Copy everything from the line containing "You are a GUI" down to the line containing "The image size is (750, 572).", replacing "one action" with "a single action" and leaving the rest untouched.

*** RECORDS FOR THIS TASK ***

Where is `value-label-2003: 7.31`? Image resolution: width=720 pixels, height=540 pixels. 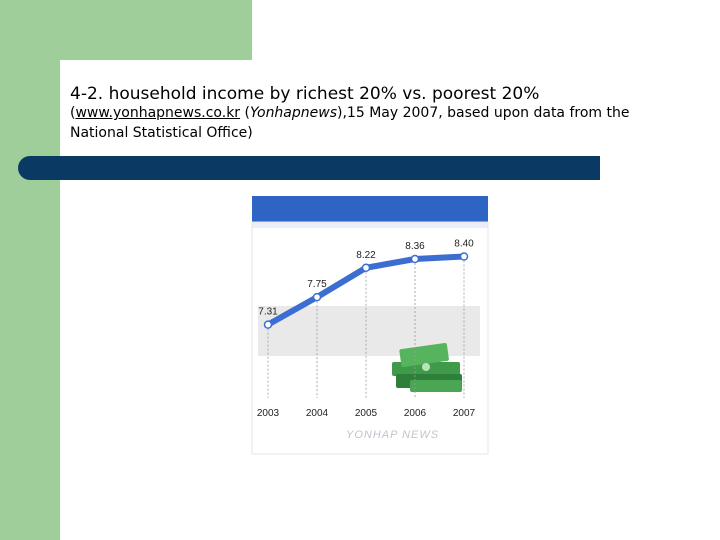
value-label-2003: 7.31 is located at coordinates (268, 312).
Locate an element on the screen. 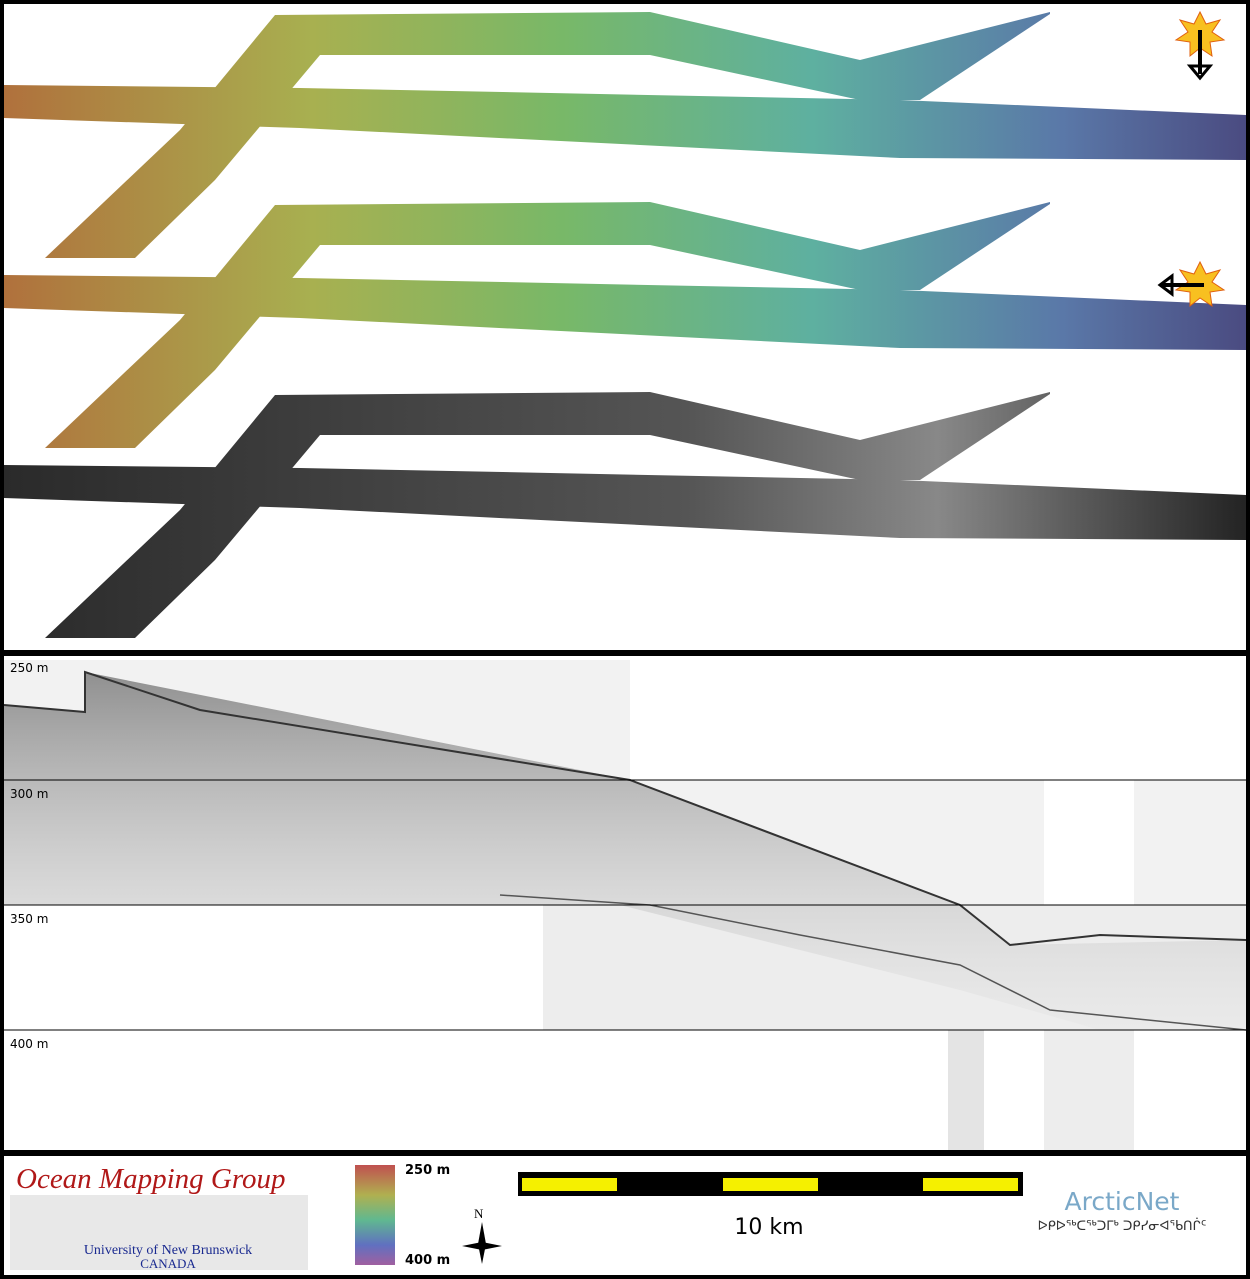 This screenshot has height=1279, width=1250. logo-university: University of New Brunswick is located at coordinates (168, 1250).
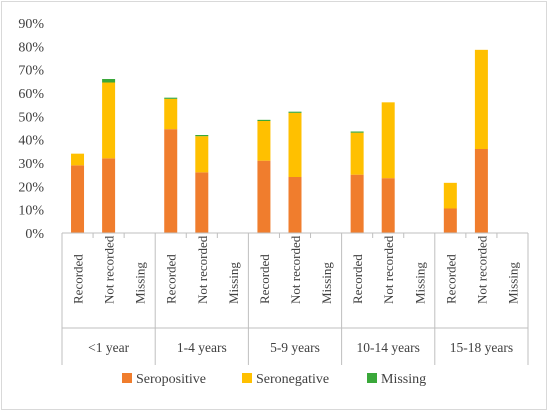 This screenshot has height=413, width=550. Describe the element at coordinates (34, 234) in the screenshot. I see `y-tick-label: 0%` at that location.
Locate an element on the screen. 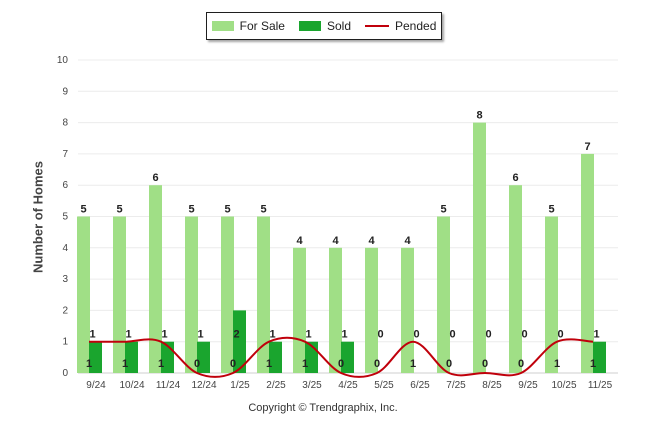 This screenshot has height=434, width=646. legend-swatch-sold is located at coordinates (310, 26).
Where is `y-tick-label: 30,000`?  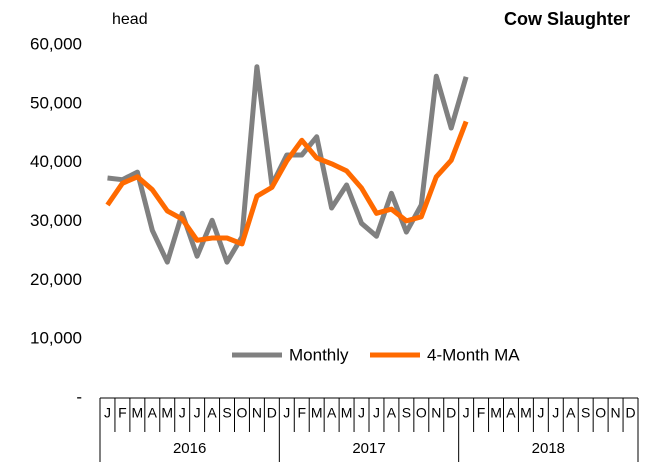
y-tick-label: 30,000 is located at coordinates (56, 220).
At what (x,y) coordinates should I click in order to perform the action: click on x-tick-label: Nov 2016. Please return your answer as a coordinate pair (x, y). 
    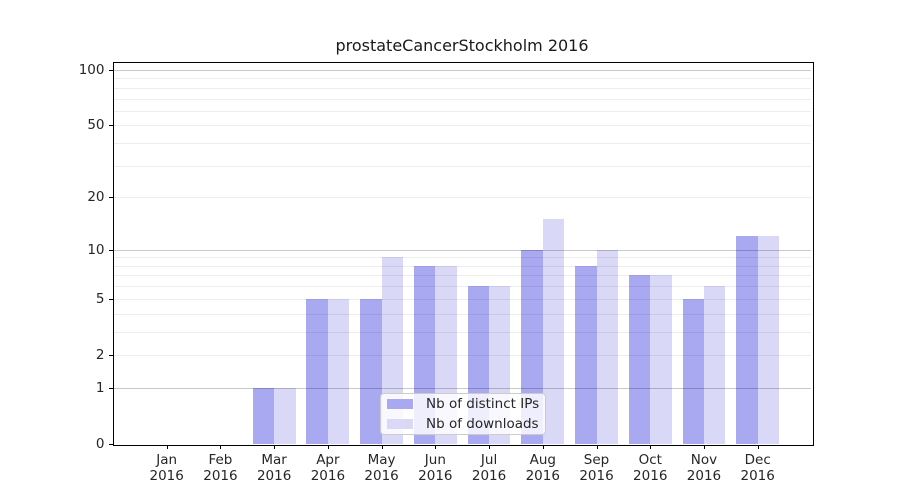
    Looking at the image, I should click on (704, 468).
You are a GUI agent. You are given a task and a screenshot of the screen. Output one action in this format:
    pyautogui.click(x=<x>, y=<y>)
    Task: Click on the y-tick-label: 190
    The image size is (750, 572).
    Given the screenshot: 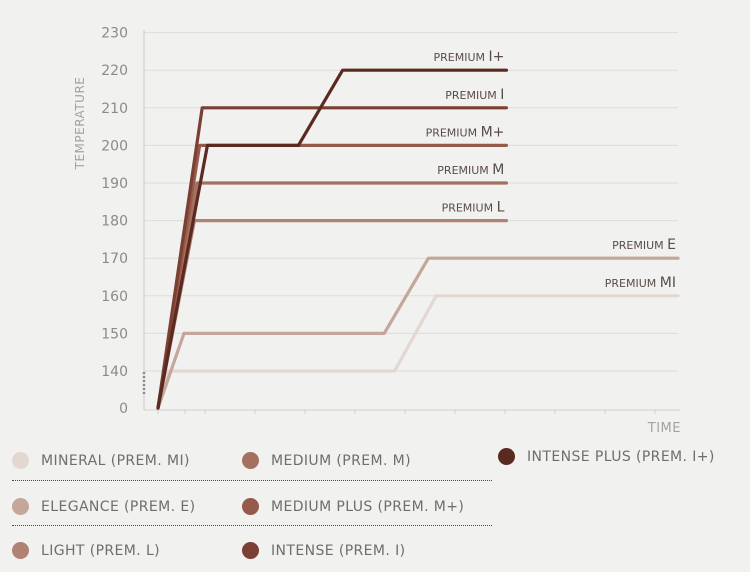 What is the action you would take?
    pyautogui.click(x=114, y=184)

*** End of RECORDS FOR THIS TASK ***

### THE ANSWER
You are a GUI agent. You are given a task and a screenshot of the screen. Output a single action in this format:
    pyautogui.click(x=<x>, y=<y>)
    Task: Click on the y-tick-label: 190
    The image size is (750, 572).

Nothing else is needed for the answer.